Texto para leitura:
Se você começar a julgar cada país ou fazer uma condicionalidade para os seus negócios, então você acaba não fazendo negócios com ninguém, fazendo apenas com pequeníssimo grupo. Então você tem uma situação em que cada país encontra um ponto de equilíbrio em que ele ao mesmo tempo resguarda os seus valores, seus princípios e defende seus interesses. O Brasil procura sempre fazer as duas coisas, reafirmar valores e promover interesses.

Como ficou a política externa brasileira durante o governo do ex-presidente Jair Bolsonaro?

Vamos dividir o governo Bolsonaro em matéria de política externa em dois momentos: há uma fase Ernesto Araújo (ministro das Relações Exteriores entre janeiro de 2019 e março de 2021), em que a política era lunática e desastrada. Ela não se explica, nem se defende. Com a administração de Carlos França (ministro das Relações Exteriores abril de 2021 e dezembro de 2022), o Brasil retorna de certa forma ao prumo dos seus interesses e ao trilho da sua tradição.

Material fornecido:
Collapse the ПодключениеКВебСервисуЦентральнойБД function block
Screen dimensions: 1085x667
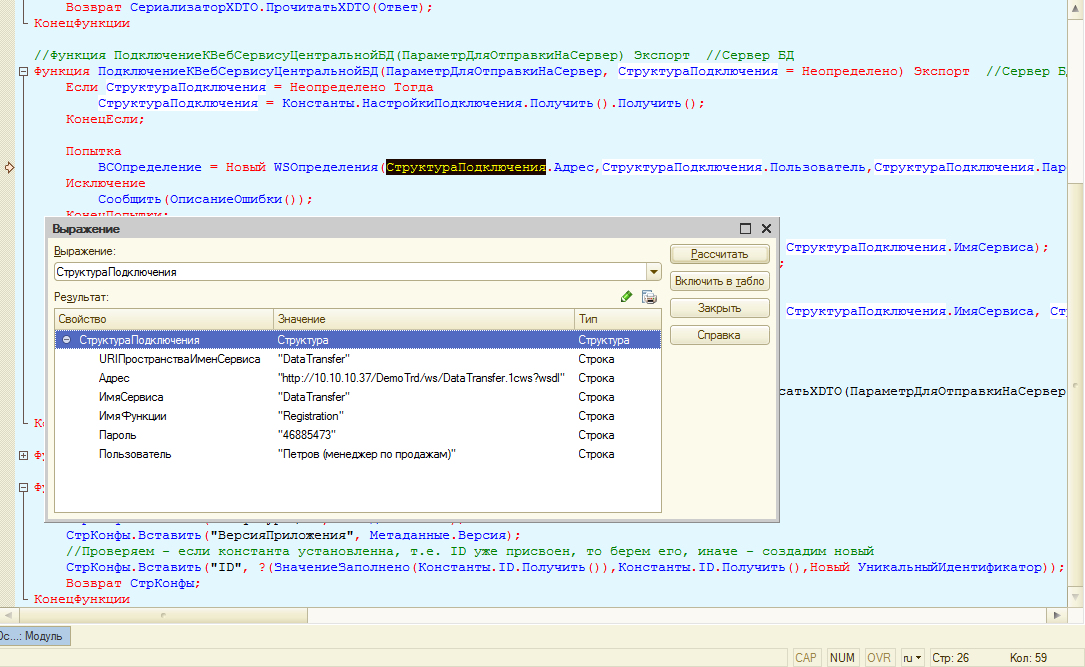24,72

Suas tarefas:
a. Diga se cada afirmação concorda com o texto sobre a política externa brasileira, respondendo sim ou não e citando literalmente as palavras do texto que decidem: (i) a fase de Ernesto Araújo teve uma política externa lunática e desastrada; (ii) Carlos França foi ministro das Relações Exteriores a partir de janeiro de 2019; (iii) o Brasil procura reafirmar valores e promover interesses.
b. Devolva, sem nenhuma alteração, o trecho do texto sobre a política externa brasileira que vai de "Como ficou a" até "da sua tradição.".
O material não é usado em nada aqui.

Respostas:
a.
(i) Sim: "há uma fase Ernesto Araújo (ministro das Relações Exteriores entre janeiro de 2019 e março de 2021), em que a política era lunática e desastrada"
(ii) Não: "Carlos França (ministro das Relações Exteriores abril de 2021 e dezembro de 2022)"
(iii) Sim: "O Brasil procura sempre fazer as duas coisas, reafirmar valores e promover interesses."

b.
Como ficou a política externa brasileira durante o governo do ex-presidente Jair Bolsonaro?

Vamos dividir o governo Bolsonaro em matéria de política externa em dois momentos: há uma fase Ernesto Araújo (ministro das Relações Exteriores entre janeiro de 2019 e março de 2021), em que a política era lunática e desastrada. Ela não se explica, nem se defende. Com a administração de Carlos França (ministro das Relações Exteriores abril de 2021 e dezembro de 2022), o Brasil retorna de certa forma ao prumo dos seus interesses e ao trilho da sua tradição.